Autre exemple : les nouveaux magasins Sephora, qui sont qui sont aussi de petite surface et qui servent essentiellement à présenter en point de vente des produits qui seront ensuite commandés sur internet.
C’est donc un marché très dynamique et nous organisons d’ailleurs chez IBM un "store tour" à Paris chaque année au mois de septembre car on estime que Paris n’a pas à rougir face à Manhattan. Nous pouvons y voir fleurir de nouvelles tendances de fond tels que le magasin comme lieu de vie et comme vecteur d’une expérience d’achat innovante pour le consommateur
M.V. : On dit de la voix qu’elle sera le prochain segment où le retail va le plus fortement croître : partagez-vous cet avis ?
M.M. : Oui complètement ! Je suis convaincu que la voix va prendre une dimension phénoménale dans le retail. La voix est déjà arrivée chez nous à travers la domotique – on peut allumer ou éteindre ses lumières en conversant avec son téléphone.
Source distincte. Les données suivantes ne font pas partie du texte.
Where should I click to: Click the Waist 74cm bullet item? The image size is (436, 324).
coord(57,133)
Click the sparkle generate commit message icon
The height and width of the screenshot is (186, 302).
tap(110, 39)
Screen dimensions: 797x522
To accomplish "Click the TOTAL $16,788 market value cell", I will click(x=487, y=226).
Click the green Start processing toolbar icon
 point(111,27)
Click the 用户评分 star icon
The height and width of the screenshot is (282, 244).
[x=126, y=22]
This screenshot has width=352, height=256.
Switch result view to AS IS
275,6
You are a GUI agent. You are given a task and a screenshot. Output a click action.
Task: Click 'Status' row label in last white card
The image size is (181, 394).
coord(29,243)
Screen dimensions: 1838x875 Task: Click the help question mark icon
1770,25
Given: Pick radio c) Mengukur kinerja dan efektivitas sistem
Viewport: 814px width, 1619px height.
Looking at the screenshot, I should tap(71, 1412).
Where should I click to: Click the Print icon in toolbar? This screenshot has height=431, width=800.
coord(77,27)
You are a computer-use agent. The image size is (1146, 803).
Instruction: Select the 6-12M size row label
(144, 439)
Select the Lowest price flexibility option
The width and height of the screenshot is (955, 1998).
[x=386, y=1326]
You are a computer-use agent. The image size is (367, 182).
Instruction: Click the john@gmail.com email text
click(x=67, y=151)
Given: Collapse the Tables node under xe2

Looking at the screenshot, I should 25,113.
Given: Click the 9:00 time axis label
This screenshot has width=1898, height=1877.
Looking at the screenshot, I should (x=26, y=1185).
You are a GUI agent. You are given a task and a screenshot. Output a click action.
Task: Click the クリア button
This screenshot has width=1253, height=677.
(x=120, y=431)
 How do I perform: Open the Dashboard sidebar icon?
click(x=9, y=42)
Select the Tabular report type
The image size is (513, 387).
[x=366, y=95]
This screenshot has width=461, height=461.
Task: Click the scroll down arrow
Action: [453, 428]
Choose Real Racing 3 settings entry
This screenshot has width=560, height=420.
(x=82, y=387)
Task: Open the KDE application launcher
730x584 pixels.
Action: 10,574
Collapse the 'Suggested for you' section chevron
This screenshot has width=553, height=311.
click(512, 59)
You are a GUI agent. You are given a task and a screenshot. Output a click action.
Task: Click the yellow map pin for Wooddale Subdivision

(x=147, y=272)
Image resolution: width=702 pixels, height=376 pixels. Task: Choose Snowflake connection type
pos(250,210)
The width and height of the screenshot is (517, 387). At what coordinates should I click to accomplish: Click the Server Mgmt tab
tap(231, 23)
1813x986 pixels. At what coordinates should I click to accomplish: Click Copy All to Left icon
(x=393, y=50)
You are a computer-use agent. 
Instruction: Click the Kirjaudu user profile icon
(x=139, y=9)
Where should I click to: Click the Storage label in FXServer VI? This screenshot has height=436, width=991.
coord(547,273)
Et justement, si je crois beaucoup à la voix, je crois beaucoup moins aux outils pour l’exploiter (Alexa, Google Home & co). Je pense que le téléphone sera le bon véhicule versus les enceintes connectées. A partir du moment où le téléphone permettra d’exploiter la voix de manière suffisante, alors il deviendra l’outil majoritairement exploité.
Il est intéressant d’observer la lutte acharnée que fait naître l’économie vocale : la voix crée des nouveaux marchés fortement concurrentiels. En effet, à partir du moment où l’on interroge par la voix, l’éventail des produits qui vous est proposé est moins large qu’une liste classique sur internet. On voit très bien ce que fait Amazon avec Alexa aujourd’hui : si vous voulez commander des piles sur Amazon via Alexa, on vous proposera des batteries de 6 ou 12 piles Amazon, un point c’est tout ! Il n’y a absolument aucune référence aux autres marques de piles lorsque vous commandez vocalement. Amazon a choisi la voix comme vecteur de sa propre marque.